Sanierungs- und Abwicklungsgesetz (SAG): Überblick und Bedeutung
Das Sanierungs- und Abwicklungsgesetz (Abkürzung: SAG) ist ein zentrales Gesetz der deutschen Finanzmarktregulierung. Es regelt umfassend die Sanierung und Abwicklung von Kreditinstituten und Finanzgruppen, um die Stabilität des Finanzsystems zu sichern, systemische Risiken zu vermeiden und die Rechte von Einlegern zu schützen. Das Gesetz setzt die europäische Richtlinie zur Sanierung und Abwicklung von Kreditinstituten (Bank Recovery and Resolution Directive, BRRD) in deutsches Recht um und ist ein essentielles Instrument der Bankenaufsicht.
Hintergrund und Gesetzeszweck
Das SAG trat mit Wirkung zum 1. Januar 2015 in Kraft und bildet eine zentrale Säule der nach der Finanzkrise 2008 geschaffenen Bankenunion. Ziel ist es, eine geordnete Bewältigung von Insolvenz- oder Krisensituationen von Kreditinstituten zu ermöglichen, ohne die Stabilität des gesamten Finanzsystems zu gefährden oder staatliche Rettungsmaßnahmen („Bail-out“) zulasten des Steuerzahlers notwendig werden zu lassen.
Geltungsbereich und Anwendungsbereich
Das SAG gilt für Kreditinstitute, Wertpapierfirmen, Mutterunternehmen, Finanzholdinggesellschaften sowie gemischte Finanzholdinggesellschaften, die der deutschen Aufsicht unterliegen. Es schafft damit einen einheitlichen Rechtsrahmen für unterschiedliche Unternehmenstypen der Finanzbranche.
Institutionelle Zuständigkeiten
Bundesanstalt für Finanzdienstleistungsaufsicht (BaFin)
Die BaFin ist für die Durchführung der Regelungen des SAG verantwortlich. Sie arbeitet dabei eng mit der Deutschen Bundesbank und – im Rahmen des Einheitlichen Abwicklungsmechanismus (Single Resolution Mechanism, SRM) – mit der europäischen Abwicklungsbehörde, dem Single Resolution Board (SRB), zusammen.
Single Resolution Board
Für bedeutende Institute, die als systemrelevant eingestuft werden, ist das SRB die übergeordnete Abwicklungsbehörde.
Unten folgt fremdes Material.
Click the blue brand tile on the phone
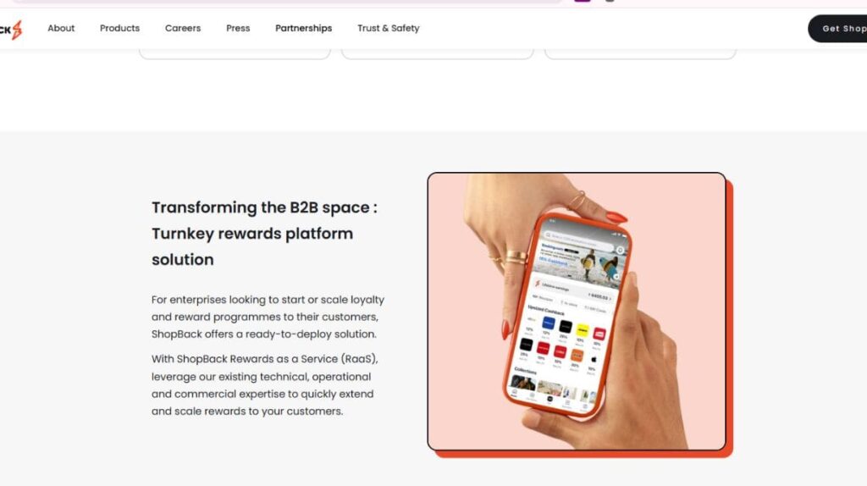 pyautogui.click(x=548, y=323)
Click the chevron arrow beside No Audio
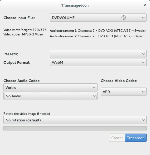The width and height of the screenshot is (150, 155). click(94, 96)
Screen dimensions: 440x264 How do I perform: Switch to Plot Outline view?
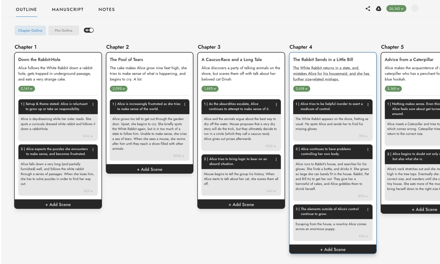click(64, 30)
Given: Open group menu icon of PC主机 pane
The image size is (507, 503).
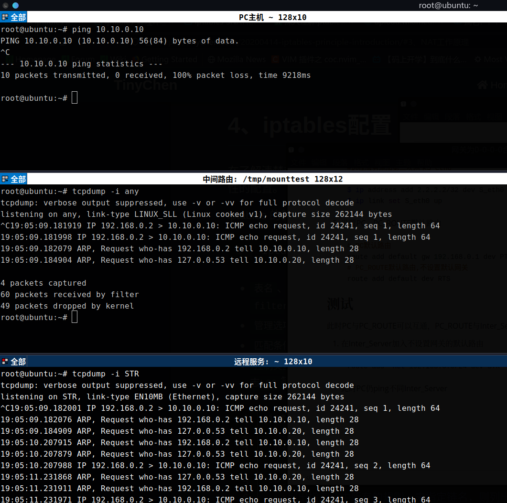Looking at the screenshot, I should (5, 17).
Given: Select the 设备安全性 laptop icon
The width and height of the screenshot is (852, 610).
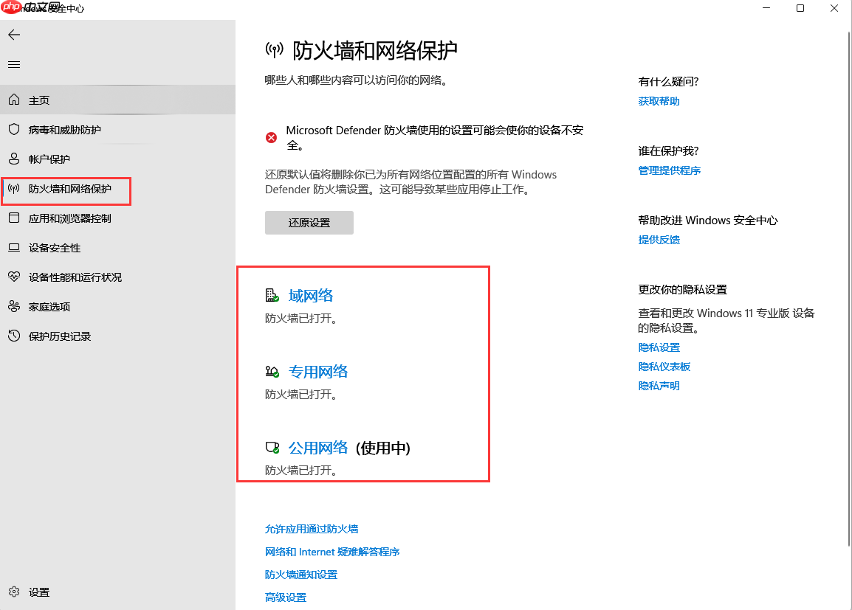Looking at the screenshot, I should [13, 247].
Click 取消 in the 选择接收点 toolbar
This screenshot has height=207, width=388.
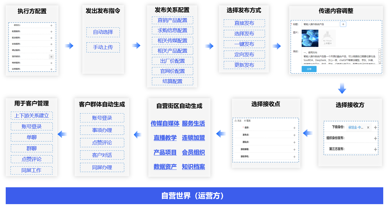click(x=247, y=121)
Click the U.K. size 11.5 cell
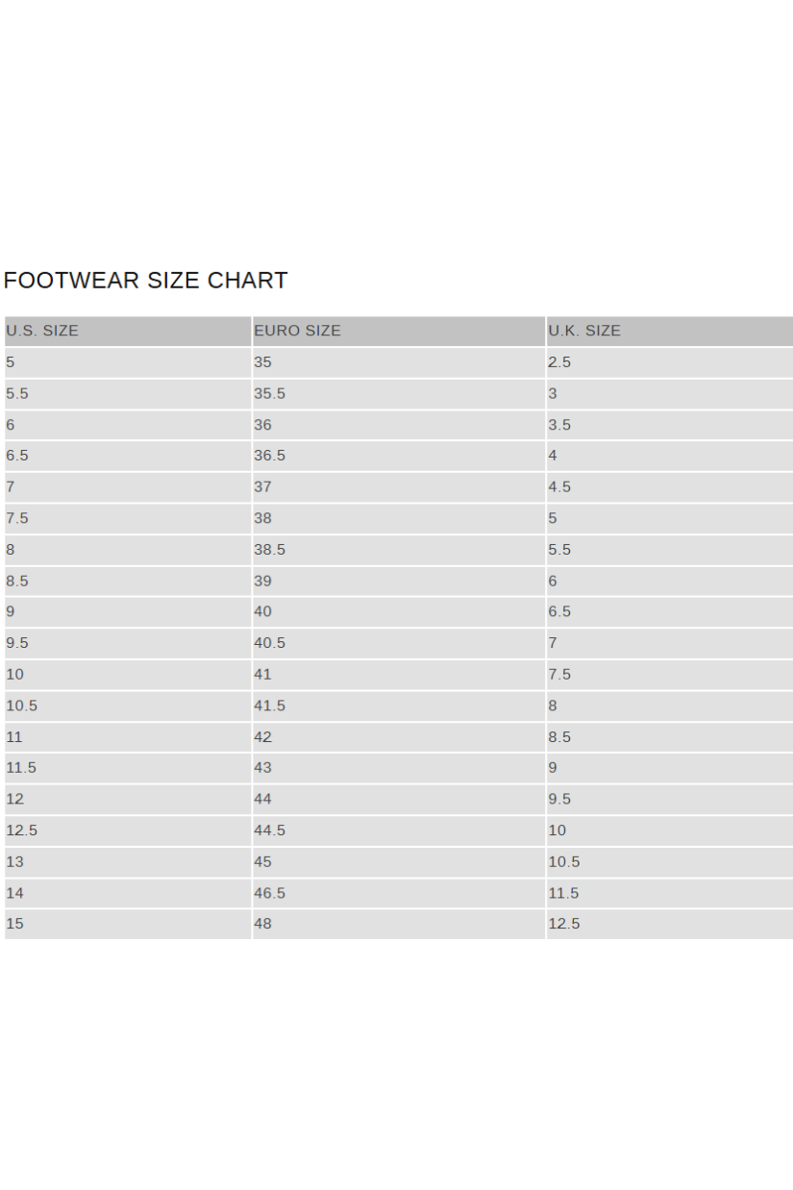793x1190 pixels. tap(563, 893)
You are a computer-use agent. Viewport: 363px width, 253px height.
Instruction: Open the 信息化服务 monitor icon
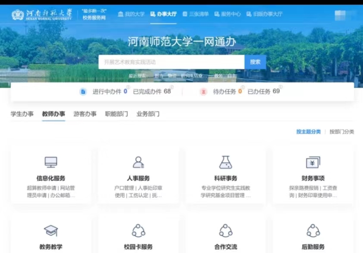(x=51, y=162)
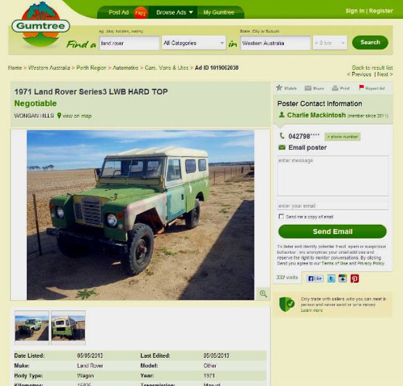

Sanierungsplanung gemäß SAG
Verpflichtung zur Erstellung von Sanierungsplänen
Nach §§ 12 ff. SAG sind Institute verpflichtet, sogenannte Sanierungspläne zu erstellen und regelmäßig zu aktualisieren. Diese Pläne müssen Strategien und Maßnahmen enthalten, mit denen das Institut eine kritische Verschlechterung seiner Finanzlage bewältigen kann.
Inhaltliche Anforderungen
Zu den Anforderungen an Sanierungspläne gehören unter anderem Angaben zur Kapital- und Liquiditätsbeschaffung, zur Reduzierung von Risiken und Verbindlichkeiten sowie zur Geschäftsmodellanpassung.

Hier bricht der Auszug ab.